Instantly making up her mind, she said, ‘All right. If I decide I want this land, do I have to stay there the whole time? I mean, can I make dashes to Auckland overnight?’
‘Certainly,’ he said gravely.
She nodded. ‘And exactly where is this place?’ ‘Reasonably close to Mangonui,’ he said. ‘It’s a very scenic area. The property has frontage on Doubtless Bay.’
‘Good heavens,’ she said blankly.
‘Does that make a difference?’
‘No. No—no difference at all. You don’t happen to know who the neighbours are, do you?’

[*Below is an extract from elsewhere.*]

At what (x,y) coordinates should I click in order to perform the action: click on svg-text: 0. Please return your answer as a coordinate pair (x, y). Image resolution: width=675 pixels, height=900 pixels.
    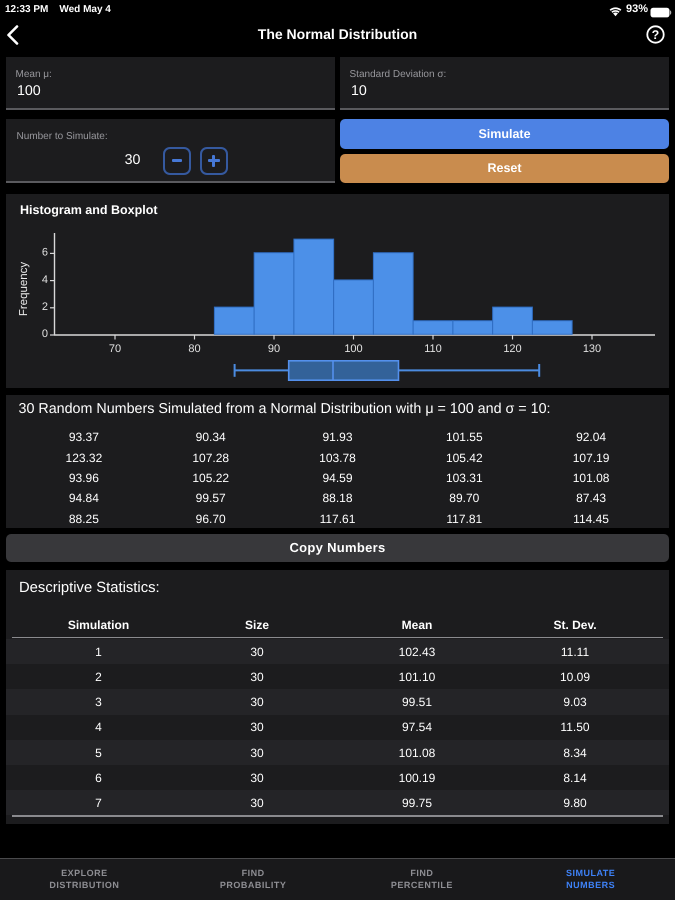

He shuffled more papers. ‘There’s only one—a Mr Kear Lannion. Well-known in the north—an excellent farmer—and, I understand, prominent in business circles both here and in Australia.’
As she went away Jan thought it was very strange that she should meet a man one week and within the next fortnight find herself committed to a month’s stay next door to him.
And she would not, she told herself, firmly squelching something that could have been an eager, forbidden anticipation, consider that it might be some sort of omen—that it might be meant.
Six weeks later she drove the MG carefully down a narrow road beside a harbour formed by the estuaries of two small rivers. Black tarmac wound ahead of her. Across an expanse of glinting water the main north road bypassed the little village of Mangonui to head for Kaitaia. She could see what was probably the peninsula where Kear lived, a hilly appendage separating the harbour from the huge, open Doubtless Bay beyond. Within the protective embrace of pohutukawa trees were tantalising glimpses of a double-storeyed house.
On the neck of the peninsula the land crouched to reveal a glimpse of kingfisher-blue sea. Somewhere on a beach below that dip stood her grandfather’s house. Inland, a vast area of hilly green farmland crumpled eventually into the foothills of a high bush-covered peak.
By some quirk of settlement the only access to her grandfather’s land was across Kear Lannion’s property.
‘That’s odd, surely?’ she’d said to her stepfather, before he and Cynthia had left for a holiday in Fiji.
‘Very,’ he’d answered drily. ‘I imagine there’s some form of easement across Lannion’s land.’